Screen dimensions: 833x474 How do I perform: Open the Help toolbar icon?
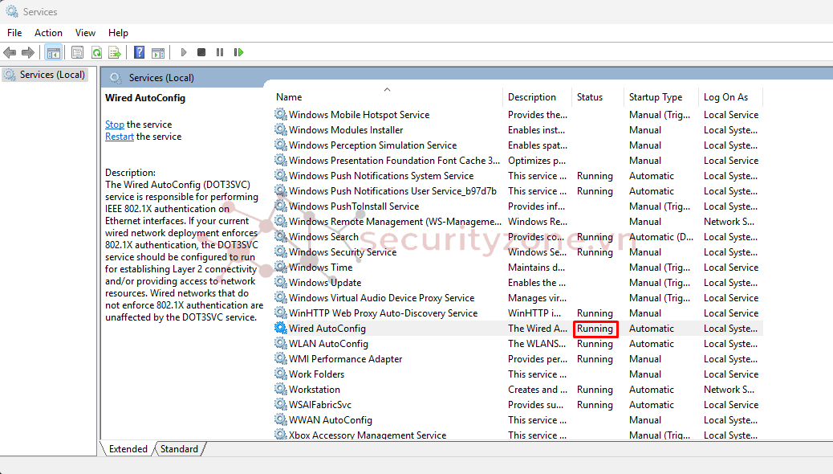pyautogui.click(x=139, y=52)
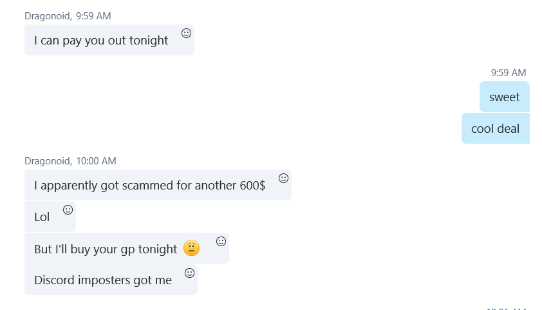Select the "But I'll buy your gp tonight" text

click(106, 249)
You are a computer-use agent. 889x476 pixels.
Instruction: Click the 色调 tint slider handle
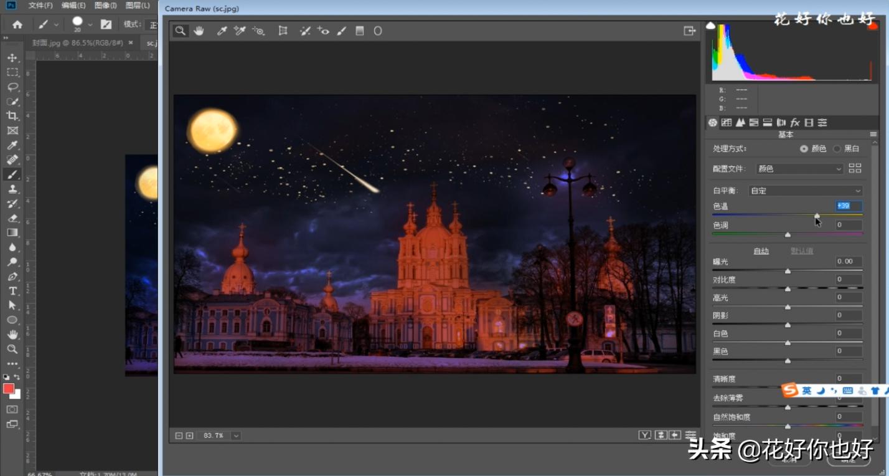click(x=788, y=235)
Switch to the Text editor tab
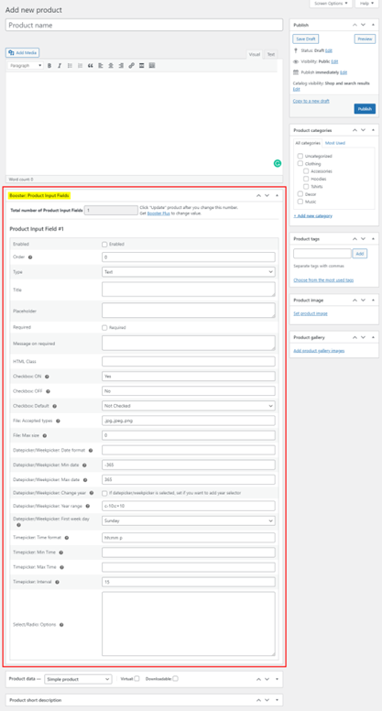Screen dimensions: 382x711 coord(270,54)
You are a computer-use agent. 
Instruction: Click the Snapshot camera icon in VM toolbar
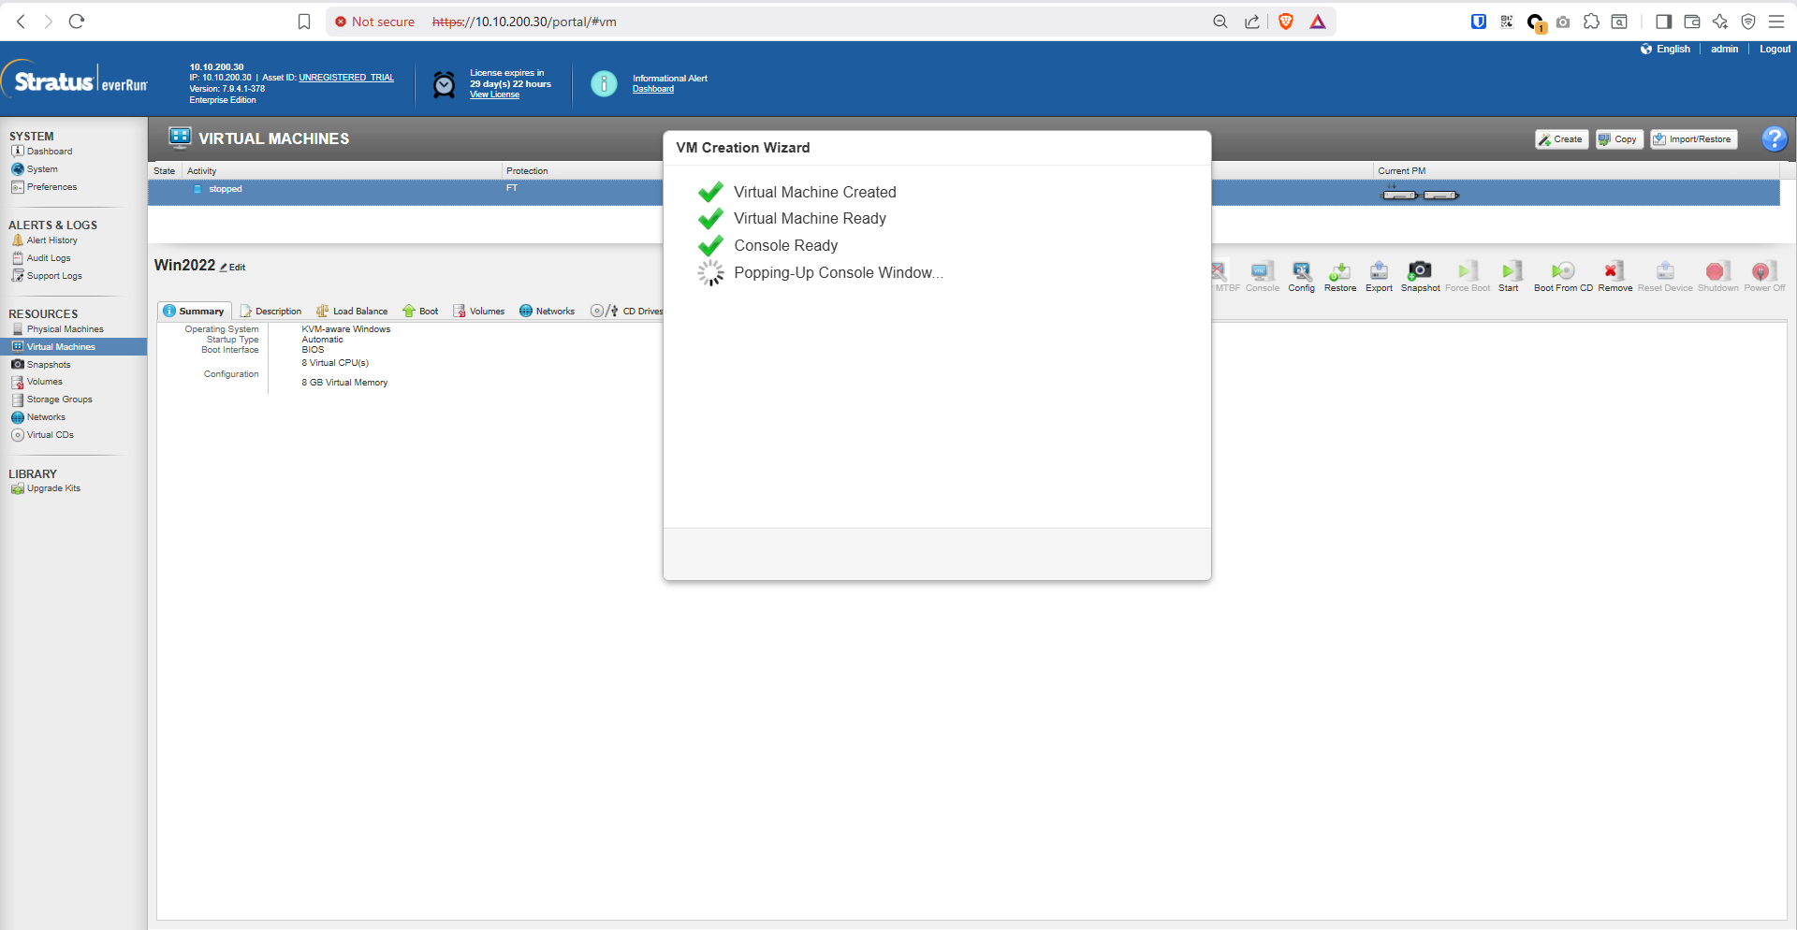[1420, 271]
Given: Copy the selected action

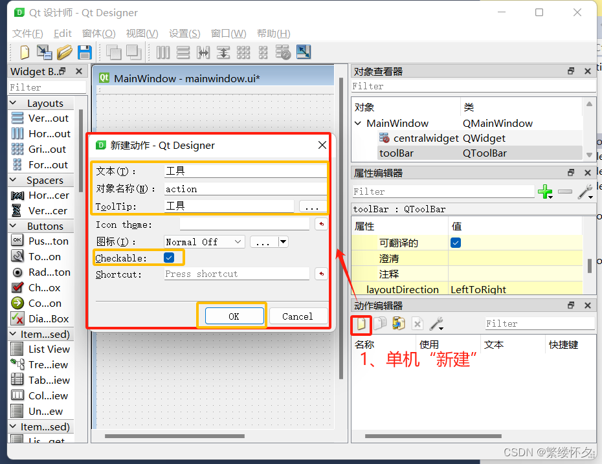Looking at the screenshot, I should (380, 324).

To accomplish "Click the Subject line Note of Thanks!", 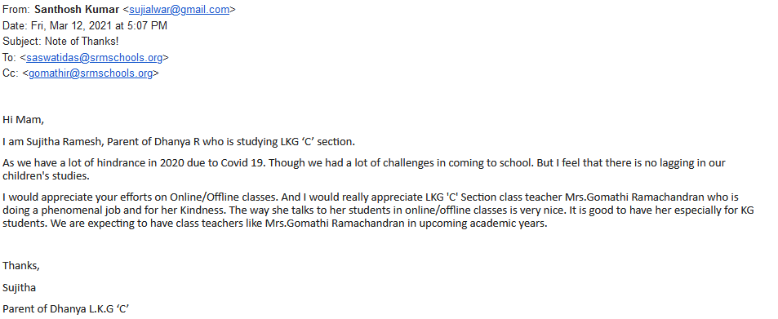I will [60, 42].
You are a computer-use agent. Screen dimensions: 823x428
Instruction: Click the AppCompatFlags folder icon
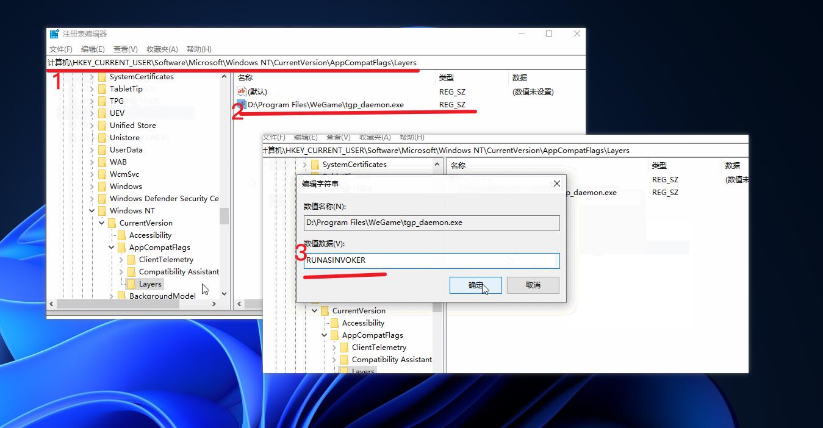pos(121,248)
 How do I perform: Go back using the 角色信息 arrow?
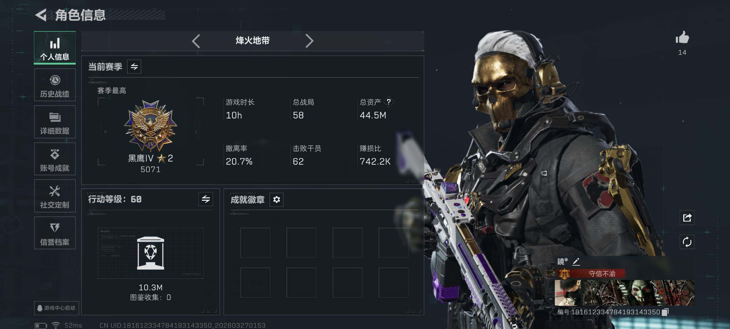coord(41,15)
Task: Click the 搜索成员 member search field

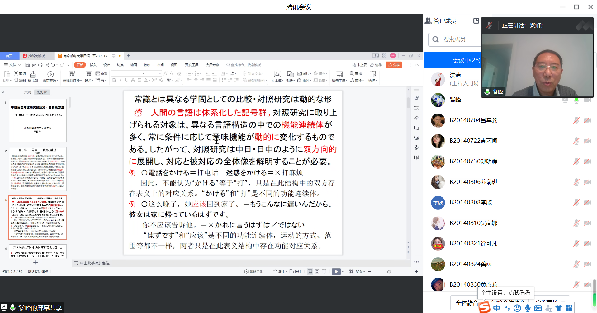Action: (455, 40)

___

• **YOUR INSTRUCTIONS**: If a line of the entries contains the string "computer", it counts; report how many such lines there are, as a bare number.

• **ANSWER AREA**: 3